(Task data)

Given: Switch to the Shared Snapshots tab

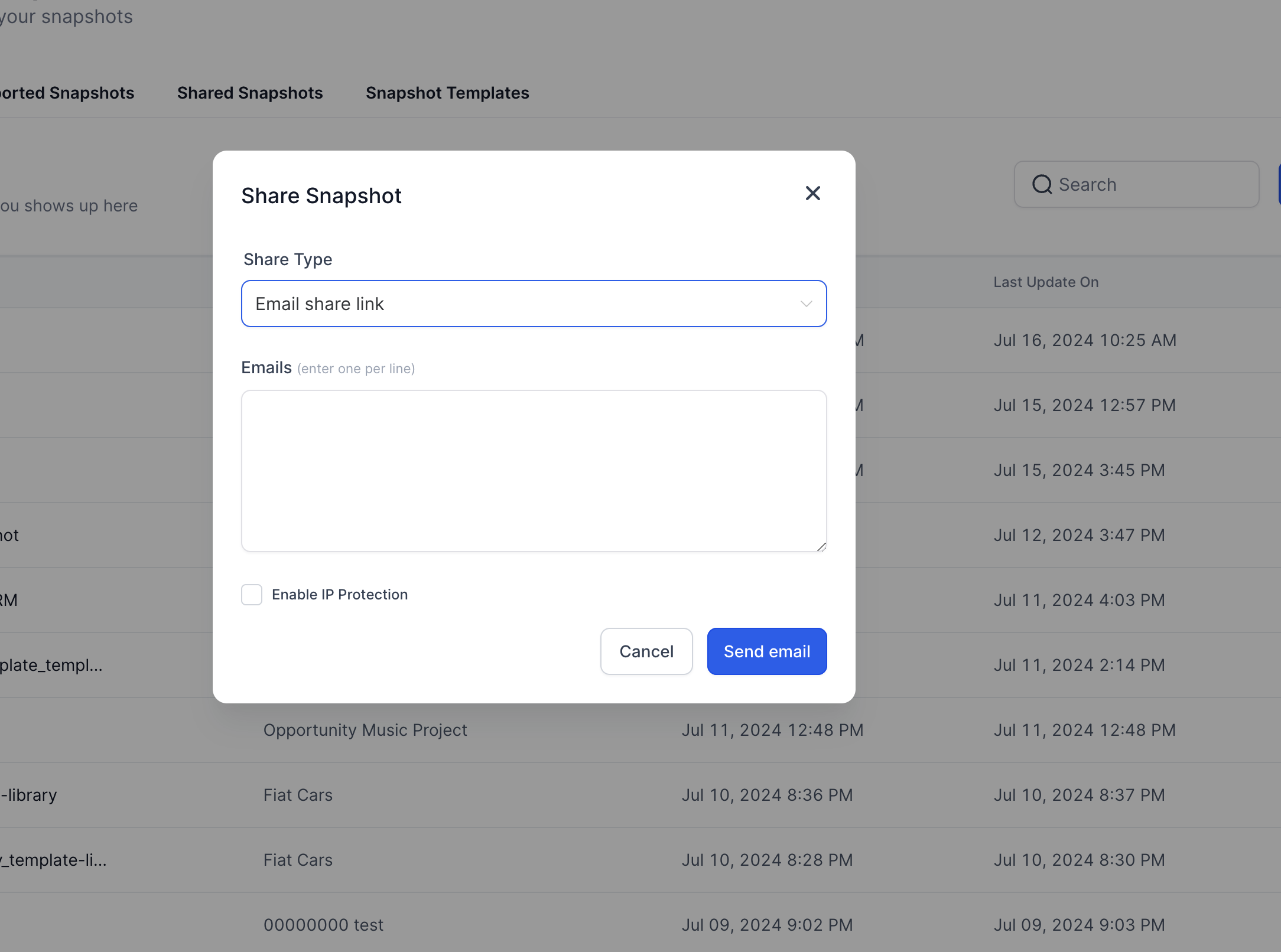Looking at the screenshot, I should point(250,93).
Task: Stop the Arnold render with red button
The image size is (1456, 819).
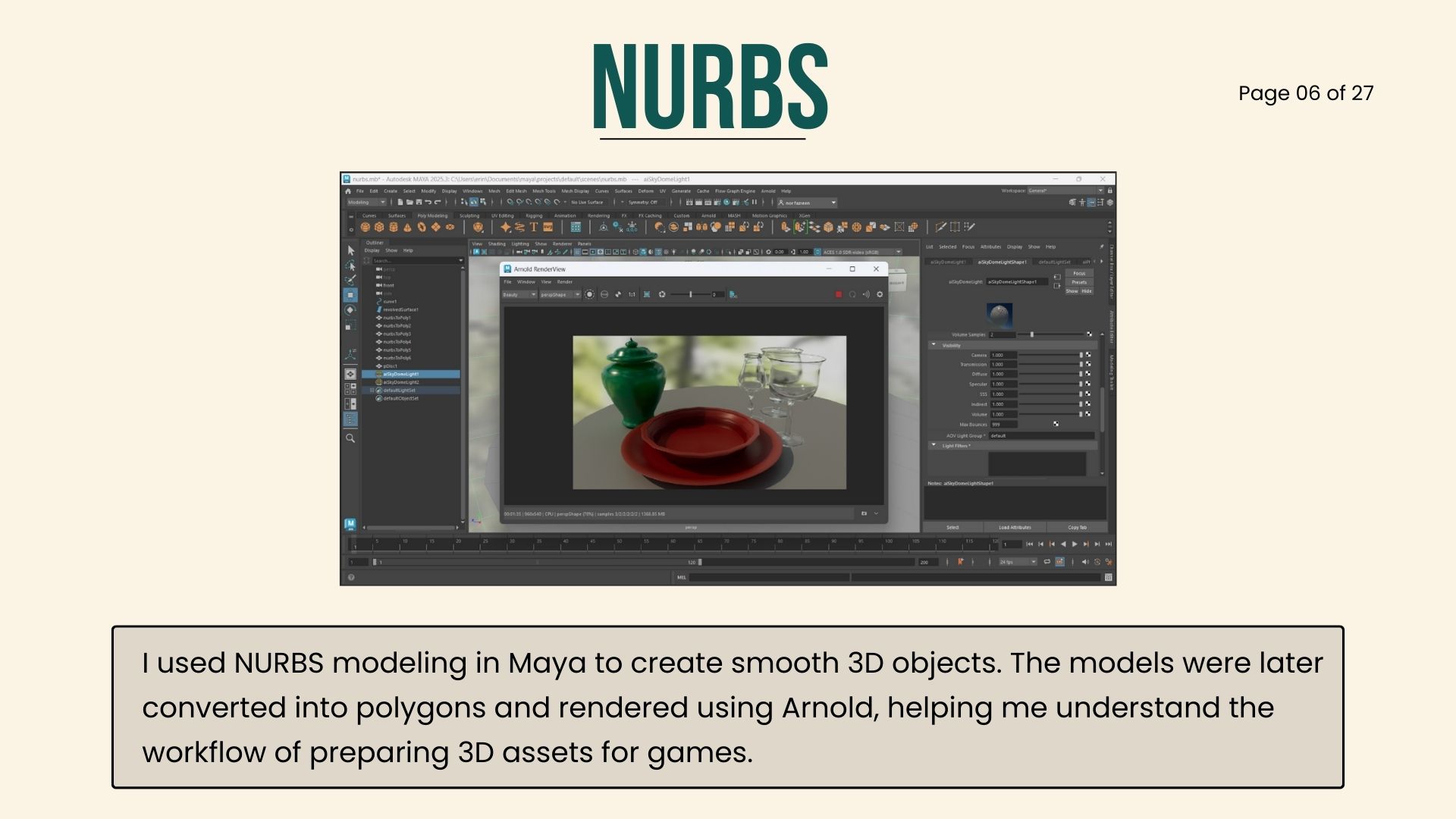Action: [838, 294]
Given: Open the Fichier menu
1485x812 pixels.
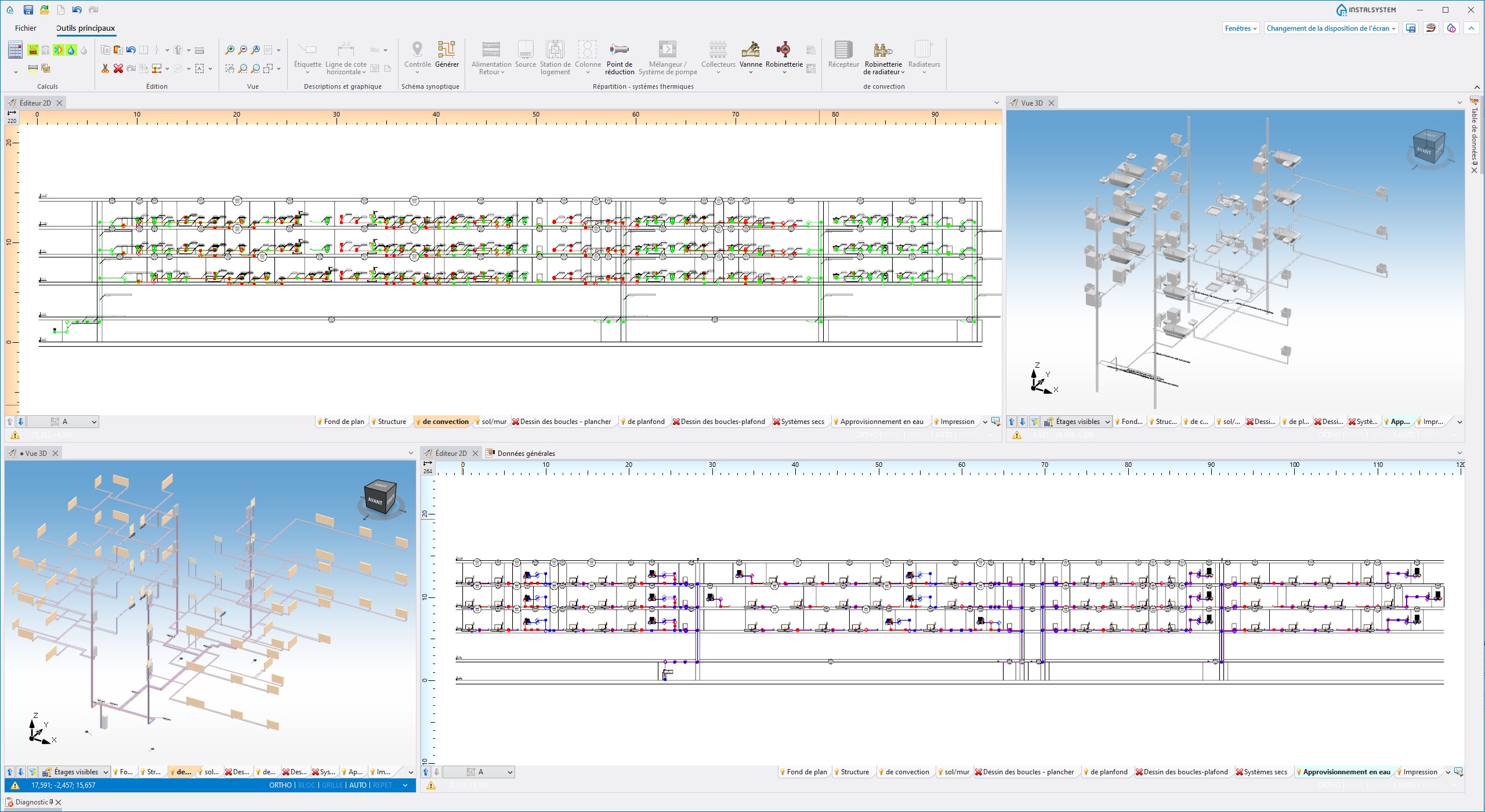Looking at the screenshot, I should 26,28.
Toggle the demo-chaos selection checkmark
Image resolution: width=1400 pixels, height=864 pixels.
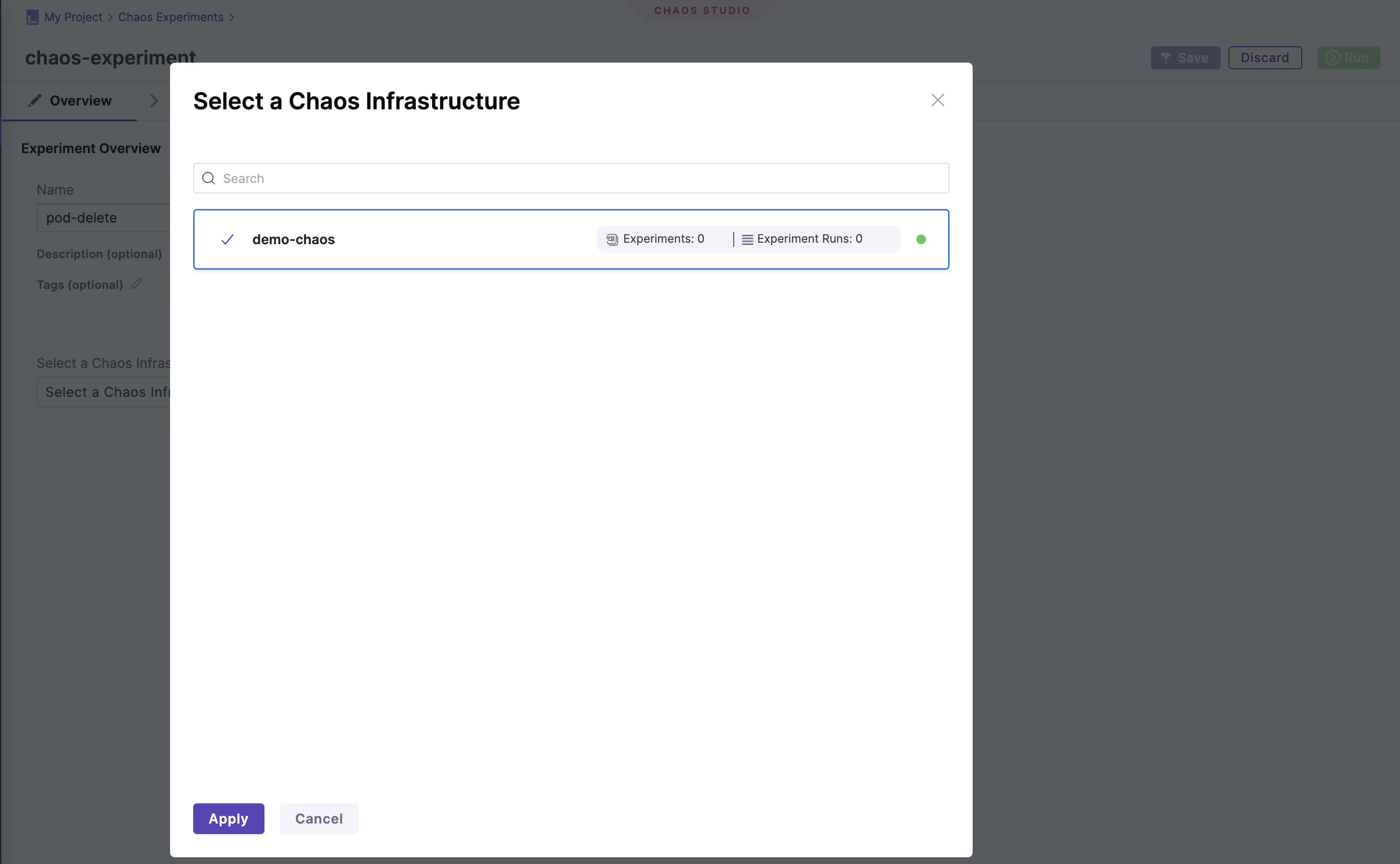227,239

(End Task data)

* _Aim of the task_:
With pictures omitted, restate exactly every line from the one containing "Toggle the demo-chaos selection checkmark" through the last line of the material, inclusive.

* _Completed exercise_:
Toggle the demo-chaos selection checkmark
Image resolution: width=1400 pixels, height=864 pixels.
227,239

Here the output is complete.